Collected data

——

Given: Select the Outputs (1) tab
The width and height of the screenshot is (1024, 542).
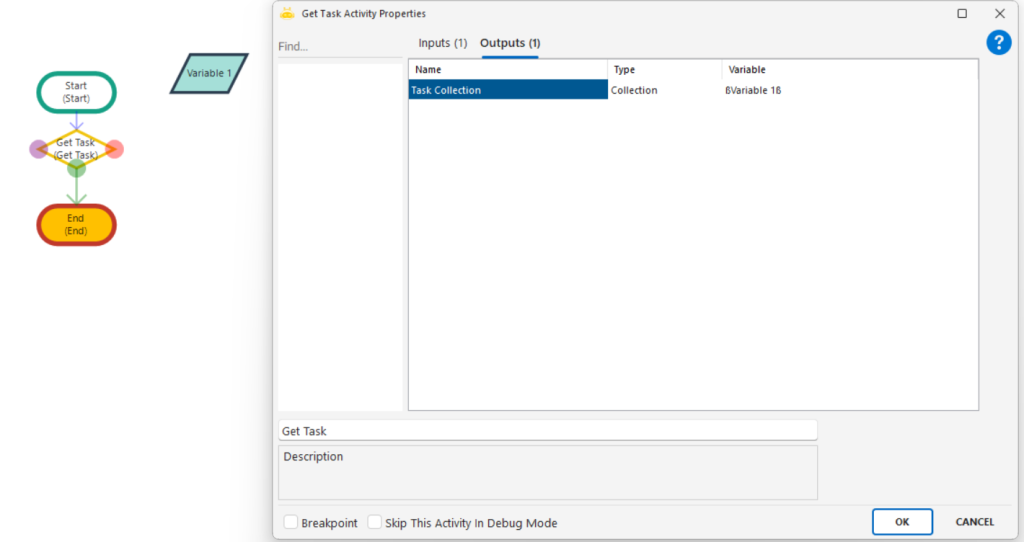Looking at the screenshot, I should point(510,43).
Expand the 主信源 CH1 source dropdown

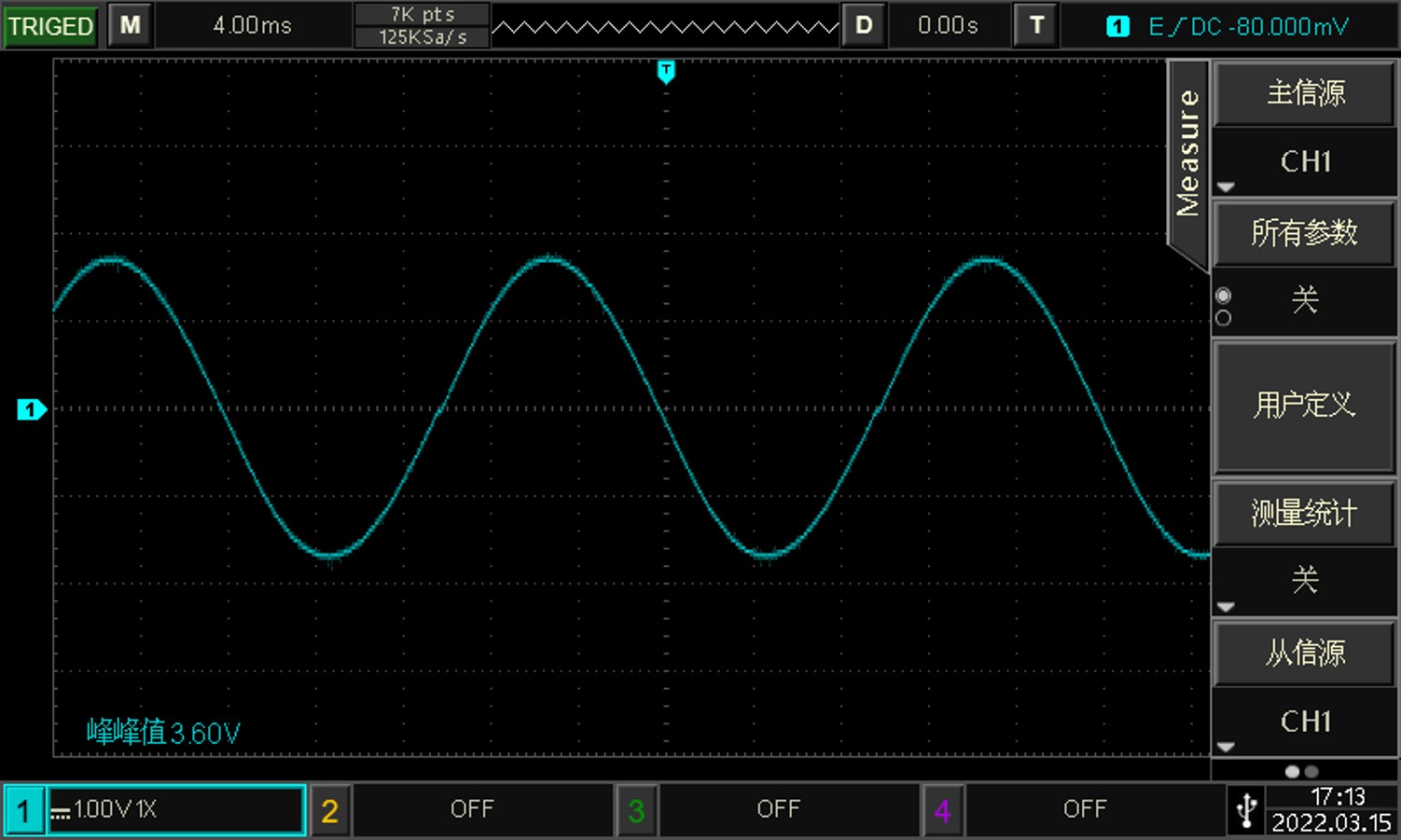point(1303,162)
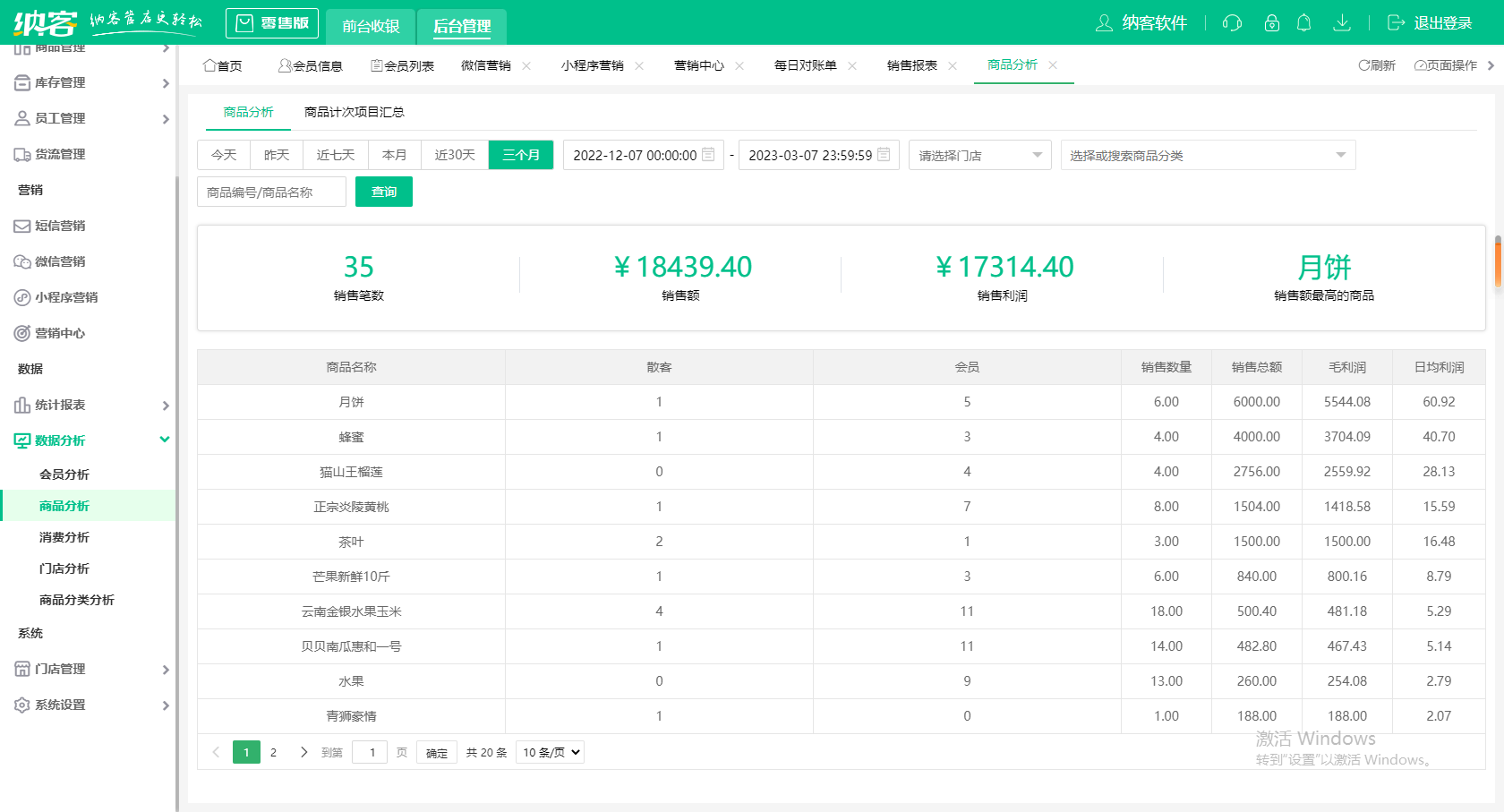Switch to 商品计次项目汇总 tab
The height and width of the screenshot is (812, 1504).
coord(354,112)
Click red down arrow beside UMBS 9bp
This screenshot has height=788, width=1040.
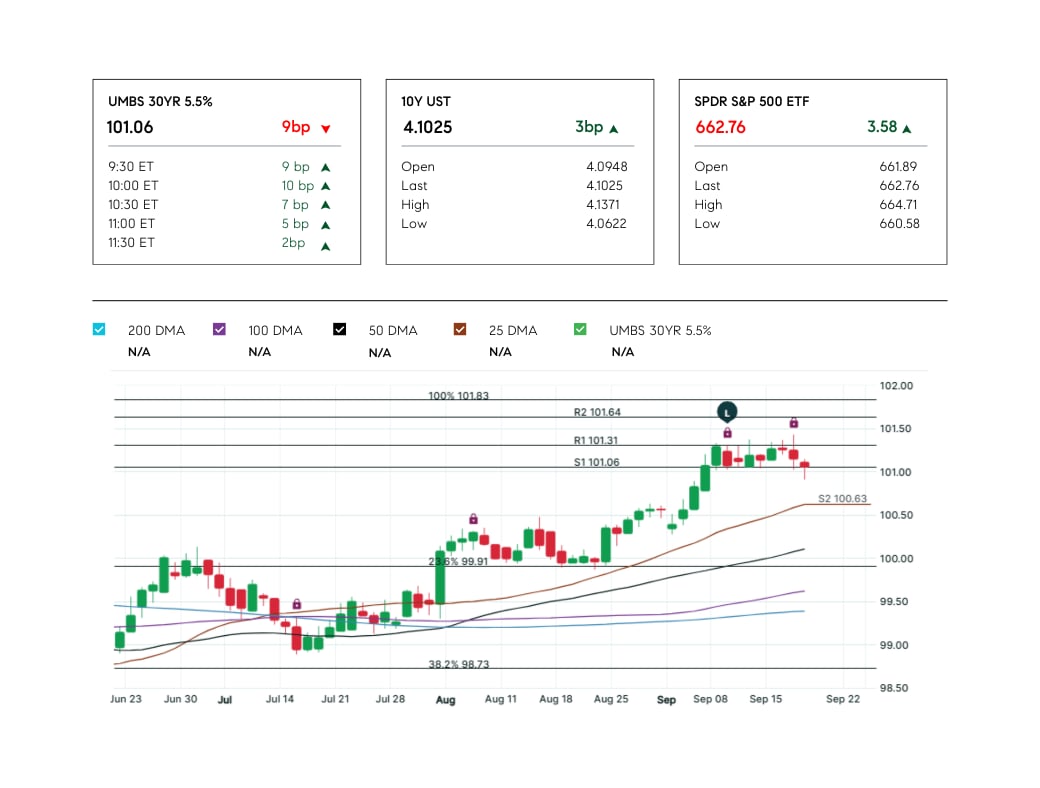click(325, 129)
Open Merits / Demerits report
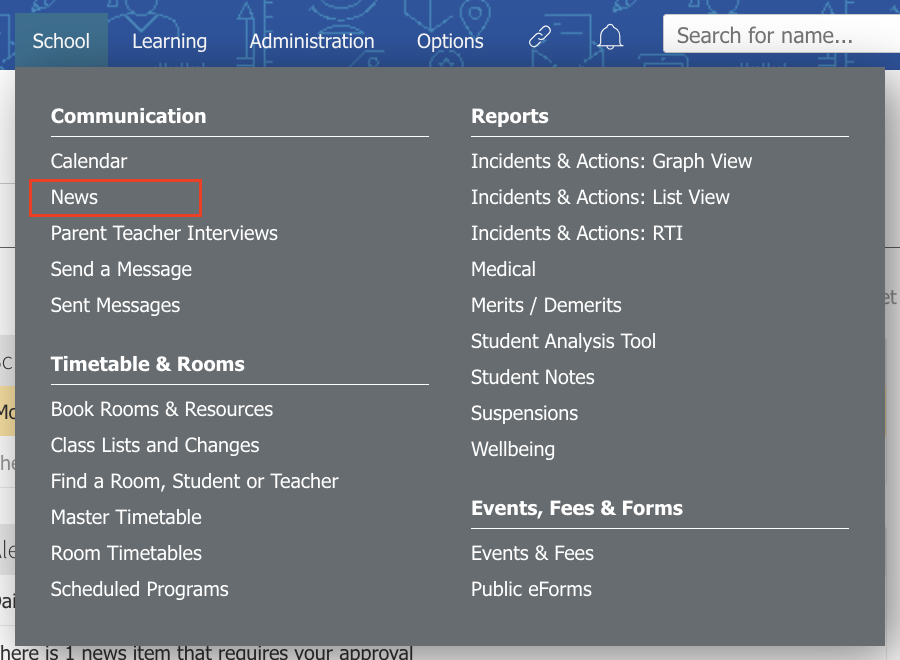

——

The records above should be repeated exactly, with every picture omitted.

Result for this task:
Given: Select the Outputs (1) tab
The width and height of the screenshot is (1024, 542).
Looking at the screenshot, I should point(510,43).
Expand the 主信源 CH1 source dropdown

point(1303,162)
Switch to 商品计次项目汇总 tab
The height and width of the screenshot is (812, 1504).
coord(354,112)
Click red down arrow beside UMBS 9bp
This screenshot has height=788, width=1040.
click(325, 129)
Open Merits / Demerits report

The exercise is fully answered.